Corbyn was never electable outside of North London and a handful of university campuses.
I can’t agree with this. He was vastly popular in a lot of areas, I’m very much not a londoner and well out of university and heard a lot of support.
The thing to realise I believe, is that most voters are easily swayed and not vastly invested. That leads to an environment where whoever the tabloids like gets in regardless. Tabloids are mostly run by very rich people who are never going to support wealth taxes, closing of loopholes, restraints on business, etc.
If the Sun, Mirror and Daily Mail put out a front page tomorrow saying they were supporting the green party then they’d get in.
Popular doesn’t relate to electable. Corbyn’s 2019 election decimation would suggest to that.
I also don’t believe that the electorate is that stupid to be swayed by newspapers. For sure, there’s stupid voters - I get that. But I think most people didn’t connect with his vision for the future which was essentially “we’ll be your best friend and not Tories”. It was a bit wishy washy which didn’t connect with the electorate.
His stance (non stance) on Brexit was also a massive failure of his administration. He wanted to be everyone’s Brexit friend - friend of leavers friend of remainers just lend him your vote and pretend it didn’t happen. Labour massively shit the bed with the Brexit question.
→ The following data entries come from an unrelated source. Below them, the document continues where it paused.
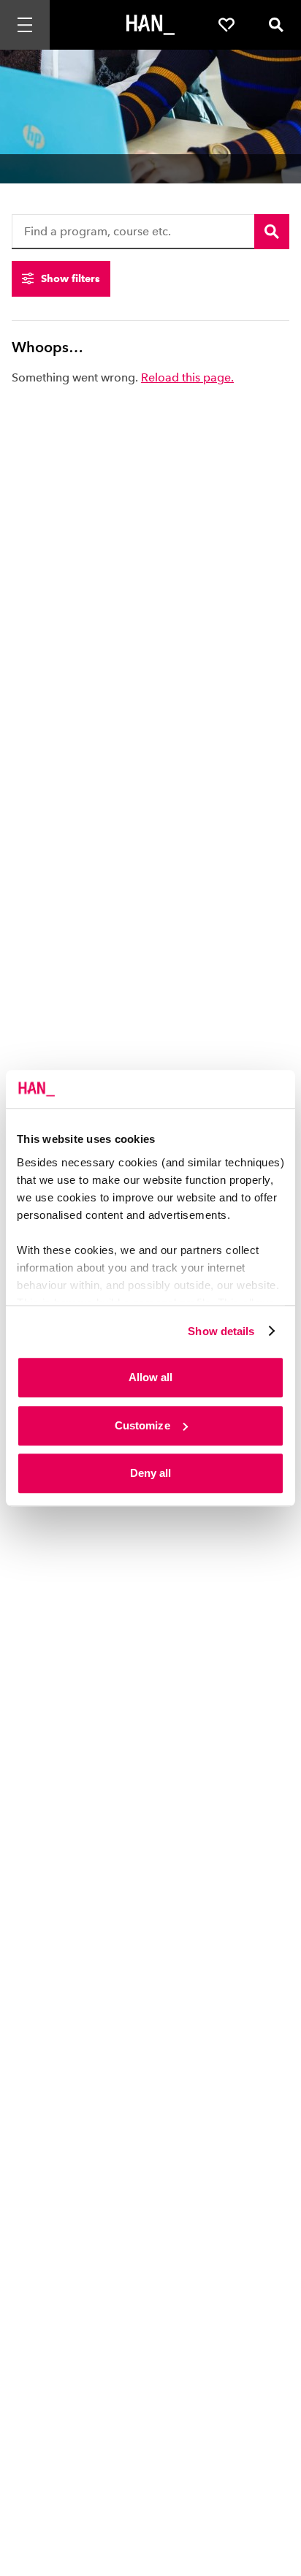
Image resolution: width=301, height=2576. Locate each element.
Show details (221, 1331)
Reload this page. (187, 377)
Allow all (151, 1377)
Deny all (151, 1473)
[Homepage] (150, 25)
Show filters (70, 278)
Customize (142, 1425)
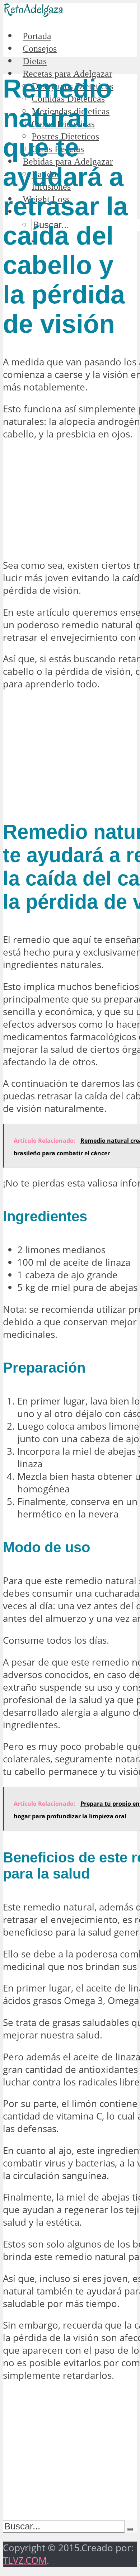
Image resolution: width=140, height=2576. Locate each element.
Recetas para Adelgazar (67, 73)
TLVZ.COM (25, 2560)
Incoherent and lacklustre policy.
But 2017 saw the biggest labour swing since 1945, which is way more than Blair managed. That’s very electable.
Not sure how you can diminish the newspaper influence either, it’s pretty well documented. If you talk to the average person they don’t know the policies at all.
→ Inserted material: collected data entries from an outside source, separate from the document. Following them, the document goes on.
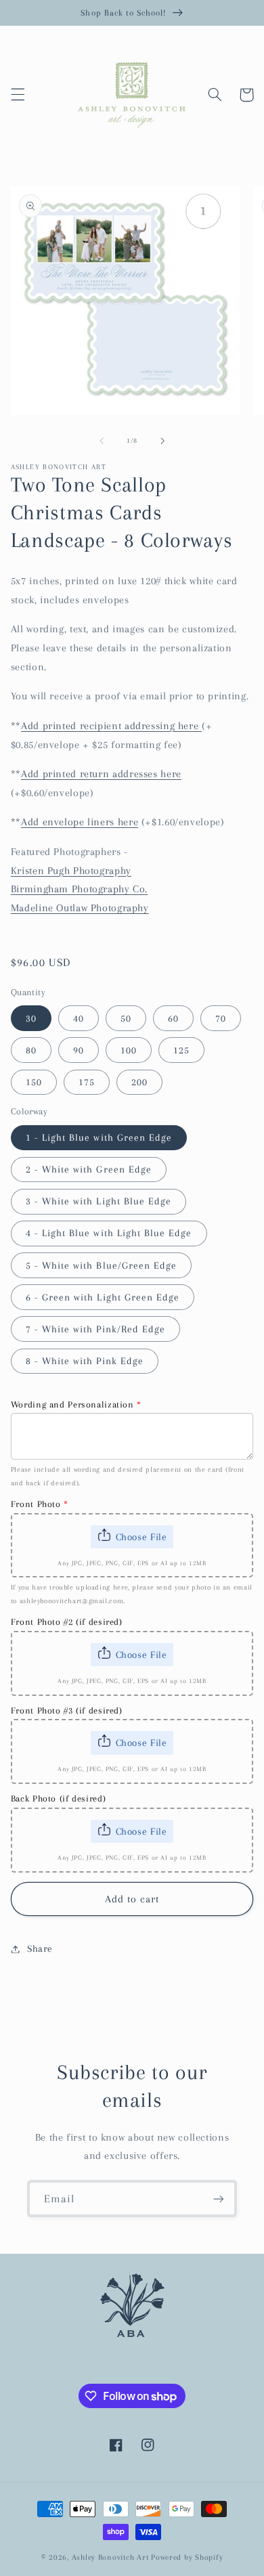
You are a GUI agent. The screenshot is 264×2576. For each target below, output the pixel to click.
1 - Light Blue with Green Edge (99, 1137)
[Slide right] (162, 441)
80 (31, 1050)
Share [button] (40, 1948)
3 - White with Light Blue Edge (99, 1201)
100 (128, 1050)
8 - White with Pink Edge (85, 1360)
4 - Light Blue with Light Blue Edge (109, 1232)
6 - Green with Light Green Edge (103, 1297)
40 (78, 1018)
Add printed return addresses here (101, 774)
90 (78, 1050)
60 (173, 1018)
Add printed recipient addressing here (111, 726)
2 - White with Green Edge (89, 1169)
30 (31, 1018)
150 (34, 1081)
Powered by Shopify (187, 2557)
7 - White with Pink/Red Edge (95, 1329)
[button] (17, 94)
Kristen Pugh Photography (71, 871)
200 (139, 1081)
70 (220, 1018)
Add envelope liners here (79, 822)
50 (125, 1018)
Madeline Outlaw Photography (80, 908)
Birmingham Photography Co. (79, 889)
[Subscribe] (218, 2198)
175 (87, 1081)
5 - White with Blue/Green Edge (101, 1265)
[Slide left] (101, 441)
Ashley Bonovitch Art (110, 2557)
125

But they still lost. Talking academic numbers is fine for student learning. But they lost. And in 2019 did they capitalise on that swing? Oh no they lost again! And badly.
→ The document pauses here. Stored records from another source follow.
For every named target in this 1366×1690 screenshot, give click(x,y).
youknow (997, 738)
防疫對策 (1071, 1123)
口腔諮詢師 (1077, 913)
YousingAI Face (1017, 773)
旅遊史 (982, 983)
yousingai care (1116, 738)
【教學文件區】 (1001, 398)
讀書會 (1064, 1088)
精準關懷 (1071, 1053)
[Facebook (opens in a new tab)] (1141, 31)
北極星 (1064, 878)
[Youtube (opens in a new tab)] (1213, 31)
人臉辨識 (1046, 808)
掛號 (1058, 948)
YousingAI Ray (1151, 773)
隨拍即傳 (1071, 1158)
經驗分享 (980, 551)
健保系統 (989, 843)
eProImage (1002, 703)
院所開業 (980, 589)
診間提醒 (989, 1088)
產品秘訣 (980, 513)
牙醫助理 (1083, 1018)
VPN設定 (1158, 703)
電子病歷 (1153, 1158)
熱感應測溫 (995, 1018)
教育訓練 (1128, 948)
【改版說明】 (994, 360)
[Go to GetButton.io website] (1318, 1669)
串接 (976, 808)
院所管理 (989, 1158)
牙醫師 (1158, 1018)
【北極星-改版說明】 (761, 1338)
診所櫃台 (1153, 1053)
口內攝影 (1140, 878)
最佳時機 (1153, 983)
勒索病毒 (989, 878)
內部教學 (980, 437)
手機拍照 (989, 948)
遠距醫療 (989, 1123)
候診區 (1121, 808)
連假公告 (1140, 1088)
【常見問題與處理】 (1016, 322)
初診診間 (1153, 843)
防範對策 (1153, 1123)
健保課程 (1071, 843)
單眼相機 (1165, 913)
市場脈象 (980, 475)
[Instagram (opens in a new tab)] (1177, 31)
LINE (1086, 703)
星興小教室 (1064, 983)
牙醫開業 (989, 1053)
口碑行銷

Perhaps it was unfair if me to diminish the influence of the papers. I just don’t buy the narrative that it was all the rotten newspapers fault. Corbyn just was not a good figurehead for Labour to be winning elections. And he certainly wasn’t what we needed during Brexit. Just imagine what a stronger opposition could have done to prevent it from ever happening. That’s squarely on Corbyn.